What is required
Wherever a line of the data contains "agent", copy that line.

Dataset records
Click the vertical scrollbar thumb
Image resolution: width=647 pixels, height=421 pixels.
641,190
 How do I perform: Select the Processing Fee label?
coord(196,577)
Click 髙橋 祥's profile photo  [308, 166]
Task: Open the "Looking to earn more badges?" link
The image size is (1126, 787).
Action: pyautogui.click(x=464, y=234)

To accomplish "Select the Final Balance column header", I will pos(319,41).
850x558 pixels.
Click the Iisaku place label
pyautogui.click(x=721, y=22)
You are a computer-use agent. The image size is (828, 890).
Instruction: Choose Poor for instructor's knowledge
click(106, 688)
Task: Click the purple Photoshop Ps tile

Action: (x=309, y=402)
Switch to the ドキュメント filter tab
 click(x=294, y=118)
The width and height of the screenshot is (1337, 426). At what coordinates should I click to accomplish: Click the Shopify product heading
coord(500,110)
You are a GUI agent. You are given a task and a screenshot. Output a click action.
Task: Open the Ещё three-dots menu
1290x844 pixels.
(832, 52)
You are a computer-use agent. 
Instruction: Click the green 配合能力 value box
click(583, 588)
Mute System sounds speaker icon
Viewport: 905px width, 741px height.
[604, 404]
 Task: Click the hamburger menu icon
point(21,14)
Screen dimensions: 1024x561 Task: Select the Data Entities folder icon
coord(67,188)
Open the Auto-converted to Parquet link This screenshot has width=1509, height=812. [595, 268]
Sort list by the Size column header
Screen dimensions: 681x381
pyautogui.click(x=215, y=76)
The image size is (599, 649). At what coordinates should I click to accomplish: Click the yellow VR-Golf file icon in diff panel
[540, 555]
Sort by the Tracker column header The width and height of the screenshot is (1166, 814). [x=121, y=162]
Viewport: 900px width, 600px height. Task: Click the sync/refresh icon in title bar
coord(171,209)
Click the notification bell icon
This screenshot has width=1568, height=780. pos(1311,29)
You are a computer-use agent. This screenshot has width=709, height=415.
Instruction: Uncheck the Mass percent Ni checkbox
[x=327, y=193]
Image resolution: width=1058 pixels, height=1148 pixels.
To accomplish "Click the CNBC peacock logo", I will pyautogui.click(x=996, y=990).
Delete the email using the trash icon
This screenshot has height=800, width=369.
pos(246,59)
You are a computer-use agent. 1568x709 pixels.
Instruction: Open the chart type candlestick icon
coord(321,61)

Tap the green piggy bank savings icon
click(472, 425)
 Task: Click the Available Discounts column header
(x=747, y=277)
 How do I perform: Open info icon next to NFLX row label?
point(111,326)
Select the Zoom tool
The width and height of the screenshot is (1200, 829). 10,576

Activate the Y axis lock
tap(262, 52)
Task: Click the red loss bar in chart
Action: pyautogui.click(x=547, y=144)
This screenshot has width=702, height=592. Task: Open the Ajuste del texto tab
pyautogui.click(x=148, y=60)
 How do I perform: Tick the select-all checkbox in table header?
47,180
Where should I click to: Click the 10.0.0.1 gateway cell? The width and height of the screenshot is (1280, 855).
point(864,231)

Task answer
You are a computer-use agent. The image size is (828, 890).
You are a GUI agent. You are given a task and a screenshot. Output a click action.
You are a computer-use agent. 
You are a computer-use agent. This screenshot has width=709, height=415.
You are a computer-use agent. 1568x709 pixels.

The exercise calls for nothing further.